→ **TASK BRIEF**
Word for word, output the data that follows.

--- RECORDS SHOWN Enclosed Below ---

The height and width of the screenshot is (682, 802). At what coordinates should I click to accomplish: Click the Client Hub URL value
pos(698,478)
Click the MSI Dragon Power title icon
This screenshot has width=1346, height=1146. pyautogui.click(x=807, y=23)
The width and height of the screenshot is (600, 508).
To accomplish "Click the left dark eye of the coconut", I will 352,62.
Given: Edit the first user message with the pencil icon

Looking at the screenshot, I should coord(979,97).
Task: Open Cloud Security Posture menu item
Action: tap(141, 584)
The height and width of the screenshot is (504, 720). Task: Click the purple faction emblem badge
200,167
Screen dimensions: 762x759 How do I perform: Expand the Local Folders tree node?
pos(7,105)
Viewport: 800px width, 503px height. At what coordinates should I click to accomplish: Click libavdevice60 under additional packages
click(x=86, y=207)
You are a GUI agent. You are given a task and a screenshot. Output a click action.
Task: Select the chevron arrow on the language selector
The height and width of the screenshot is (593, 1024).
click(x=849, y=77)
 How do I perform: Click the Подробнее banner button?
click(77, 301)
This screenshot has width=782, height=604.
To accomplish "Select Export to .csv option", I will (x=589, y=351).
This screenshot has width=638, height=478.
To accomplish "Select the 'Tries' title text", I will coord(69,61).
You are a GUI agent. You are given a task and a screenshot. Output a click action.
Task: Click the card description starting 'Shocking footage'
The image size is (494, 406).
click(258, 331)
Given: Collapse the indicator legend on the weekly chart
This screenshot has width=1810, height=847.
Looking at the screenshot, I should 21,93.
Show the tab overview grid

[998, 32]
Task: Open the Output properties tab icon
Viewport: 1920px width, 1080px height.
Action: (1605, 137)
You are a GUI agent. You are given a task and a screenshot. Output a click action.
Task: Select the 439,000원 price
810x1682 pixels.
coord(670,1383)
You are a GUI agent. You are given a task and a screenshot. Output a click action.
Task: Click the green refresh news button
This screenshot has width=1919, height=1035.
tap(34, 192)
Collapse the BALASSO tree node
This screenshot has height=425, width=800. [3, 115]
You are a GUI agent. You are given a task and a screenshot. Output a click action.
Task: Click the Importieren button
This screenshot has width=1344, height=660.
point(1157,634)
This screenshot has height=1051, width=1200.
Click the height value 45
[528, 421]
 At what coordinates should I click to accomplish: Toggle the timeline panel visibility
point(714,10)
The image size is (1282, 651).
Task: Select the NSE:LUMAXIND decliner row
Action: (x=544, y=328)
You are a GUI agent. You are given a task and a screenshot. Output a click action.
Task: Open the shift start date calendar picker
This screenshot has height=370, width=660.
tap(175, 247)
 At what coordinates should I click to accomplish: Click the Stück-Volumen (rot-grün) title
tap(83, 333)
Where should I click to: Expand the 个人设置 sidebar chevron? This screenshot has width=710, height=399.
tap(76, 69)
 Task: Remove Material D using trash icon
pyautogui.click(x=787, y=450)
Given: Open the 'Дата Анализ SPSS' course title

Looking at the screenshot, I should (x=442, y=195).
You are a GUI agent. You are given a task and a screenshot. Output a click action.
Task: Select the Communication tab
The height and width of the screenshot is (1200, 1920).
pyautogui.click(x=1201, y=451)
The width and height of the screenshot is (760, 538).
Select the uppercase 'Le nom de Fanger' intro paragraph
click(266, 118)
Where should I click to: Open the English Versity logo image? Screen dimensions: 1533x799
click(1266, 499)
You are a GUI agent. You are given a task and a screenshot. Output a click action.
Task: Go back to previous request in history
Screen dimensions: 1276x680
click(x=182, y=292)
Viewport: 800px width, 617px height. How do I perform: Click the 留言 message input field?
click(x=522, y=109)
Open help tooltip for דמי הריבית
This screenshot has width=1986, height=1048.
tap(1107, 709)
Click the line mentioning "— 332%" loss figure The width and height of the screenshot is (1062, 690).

--- End of Enclosed RECORDS SHOWN ---

→ **OUTPUT**
The height and width of the screenshot is (682, 802). At what coordinates should I click to accomplish: Click the Client Hub URL value
pos(698,478)
Click the MSI Dragon Power title icon
This screenshot has width=1346, height=1146. pyautogui.click(x=807, y=23)
The width and height of the screenshot is (600, 508).
To accomplish "Click the left dark eye of the coconut", I will 352,62.
Given: Edit the first user message with the pencil icon

Looking at the screenshot, I should coord(979,97).
Task: Open Cloud Security Posture menu item
Action: tap(141, 584)
The height and width of the screenshot is (504, 720). Task: Click the purple faction emblem badge
200,167
Screen dimensions: 762x759 How do I perform: Expand the Local Folders tree node?
pos(7,105)
Viewport: 800px width, 503px height. At what coordinates should I click to accomplish: Click libavdevice60 under additional packages
click(x=86, y=207)
You are a GUI agent. You are given a task and a screenshot. Output a click action.
Task: Select the chevron arrow on the language selector
The height and width of the screenshot is (593, 1024).
click(x=849, y=77)
 How do I perform: Click the Подробнее banner button?
click(77, 301)
This screenshot has width=782, height=604.
To accomplish "Select Export to .csv option", I will (x=589, y=351).
This screenshot has width=638, height=478.
To accomplish "Select the 'Tries' title text", I will coord(69,61).
You are a GUI agent. You are given a task and a screenshot. Output a click action.
Task: Click the card description starting 'Shocking footage'
The image size is (494, 406).
click(258, 331)
Given: Collapse the indicator legend on the weekly chart
This screenshot has width=1810, height=847.
Looking at the screenshot, I should 21,93.
Show the tab overview grid

[998, 32]
Task: Open the Output properties tab icon
Viewport: 1920px width, 1080px height.
Action: (1605, 137)
You are a GUI agent. You are given a task and a screenshot. Output a click action.
Task: Select the 439,000원 price
810x1682 pixels.
coord(670,1383)
You are a GUI agent. You are given a task and a screenshot. Output a click action.
Task: Click the green refresh news button
This screenshot has width=1919, height=1035.
tap(34, 192)
Collapse the BALASSO tree node
This screenshot has height=425, width=800. [3, 115]
You are a GUI agent. You are given a task and a screenshot. Output a click action.
Task: Click the Importieren button
This screenshot has width=1344, height=660.
point(1157,634)
This screenshot has height=1051, width=1200.
Click the height value 45
[528, 421]
 At what coordinates should I click to accomplish: Toggle the timeline panel visibility
point(714,10)
The image size is (1282, 651).
Task: Select the NSE:LUMAXIND decliner row
Action: (x=544, y=328)
You are a GUI agent. You are given a task and a screenshot. Output a click action.
Task: Open the shift start date calendar picker
This screenshot has height=370, width=660.
tap(175, 247)
 At what coordinates should I click to accomplish: Click the Stück-Volumen (rot-grün) title
tap(83, 333)
Where should I click to: Expand the 个人设置 sidebar chevron? This screenshot has width=710, height=399.
tap(76, 69)
 Task: Remove Material D using trash icon
pyautogui.click(x=787, y=450)
Given: Open the 'Дата Анализ SPSS' course title

Looking at the screenshot, I should (x=442, y=195).
You are a GUI agent. You are given a task and a screenshot. Output a click action.
Task: Select the Communication tab
The height and width of the screenshot is (1200, 1920).
pyautogui.click(x=1201, y=451)
The width and height of the screenshot is (760, 538).
Select the uppercase 'Le nom de Fanger' intro paragraph
click(266, 118)
Where should I click to: Open the English Versity logo image? Screen dimensions: 1533x799
click(1266, 499)
You are a GUI agent. You are given a task and a screenshot. Output a click action.
Task: Go back to previous request in history
Screen dimensions: 1276x680
click(x=182, y=292)
Viewport: 800px width, 617px height. How do I perform: Click the 留言 message input field?
click(x=522, y=109)
Open help tooltip for דמי הריבית
This screenshot has width=1986, height=1048.
tap(1107, 709)
Click the line mentioning "— 332%" loss figure The width and height of the screenshot is (1062, 690).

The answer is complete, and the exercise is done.